Strathcona School class portrait

Strathcona School class portrait

Watching them all go to school in the morning, I wanted to be taught my lessons by a real teacher like Miss MacKinney….I liked the way that she broke into a smile and her blue eyes lit with laughter when she discovered I could read English words (though I could not pronounce the words exactly right). To her I wasn't any different from the Japanese, Ukrainian, Russian, Jewish and Italian boys and girls in her class.

“Nivver mind, Sek-Lung,” Miss MacKinney said. “Ah've an accent as weel.”

from The Jade Peony, p. 176, by Wayson Choy

 

One of the oldest residential neighbourhoods in Vancouver, Stratchona is often regarded as a centrepiece of the Chinese in Vancouver , for much of its Chinese had lived in the neighbourhood.

Strathcona has been working class district since its inception in the late nineteenth century. With the completion of the CPR in Vancouver , the wealthy elite (mostly English, Scottish, and Irish) moved to new developments of the West End and Shaughnessy. While the East Vancouver comprised mainly newer immigrants, the major cultural groups at Strathcona were the Chinese, Japanese, Italian, and Jewish.

Because of the diverse ethnic composition of its student populace, Strathcona Elementary had at one time had the nickname "The League of Nations.” Not surprisingly, throughout the years, as teachers faced the exceptional challenges of teaching the non-English speaking children and youth, the school provided unifying space for students, while at the same time erupting in racial and ethnic tensions. As the city became much more racially and ethnically segregated during the era of the Chinese Exclusion Act while the wealthier Anglo population moved away from the East End.

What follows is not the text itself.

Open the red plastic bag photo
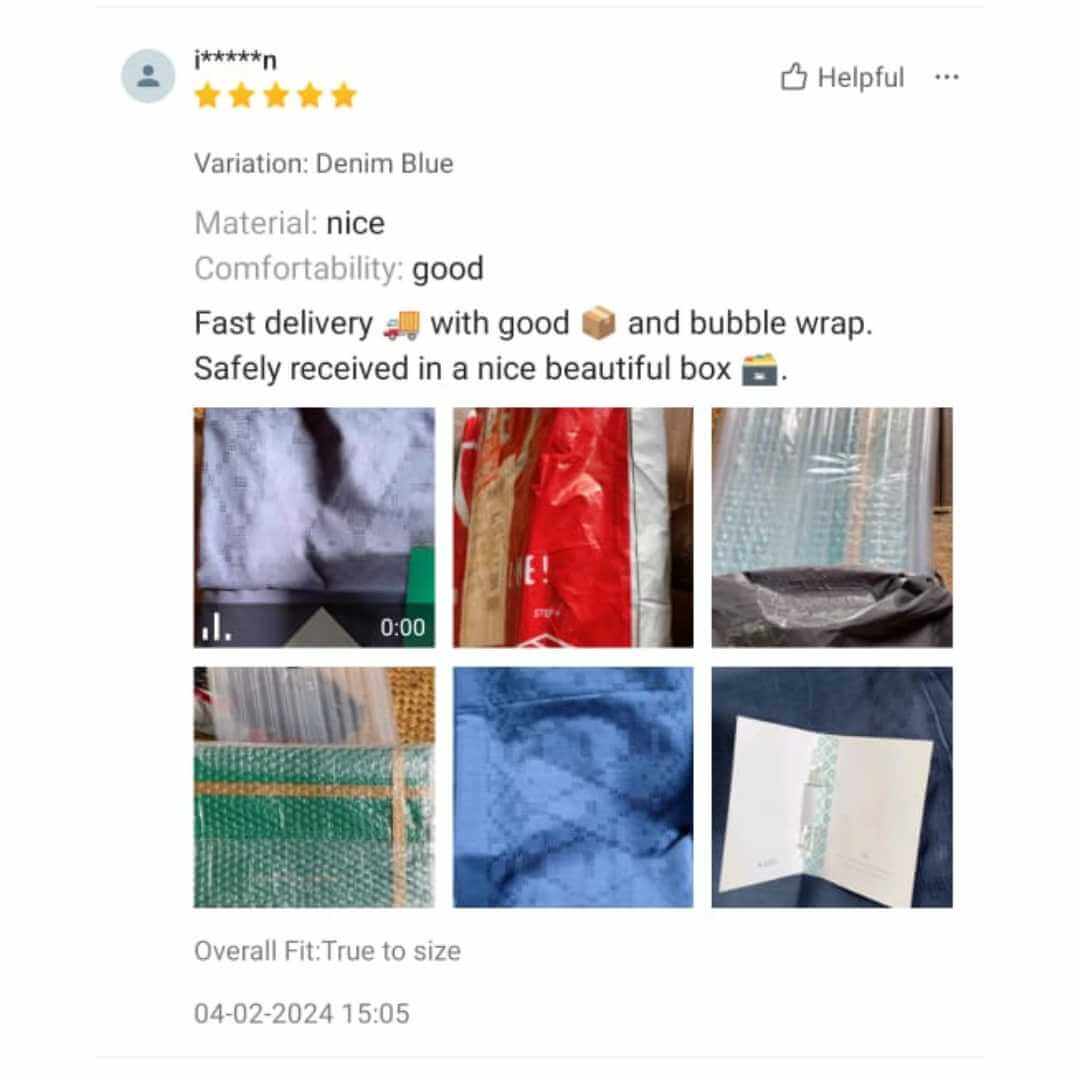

In the 1950s, City planners planned to redevelop Strathcona. Not only would the project feature block upon block of identical apartments buildings and townhouses, an inner city freeway was also planned to span across Strathcona and into Chinatown, which would effectively have demolished the historical neighbourhood and relocate its citizens to the suburbs. A grassroots community organization called Strathcona Property Owner and Tenants Association (SPOTA), however, came to the rescue and fought City Hall.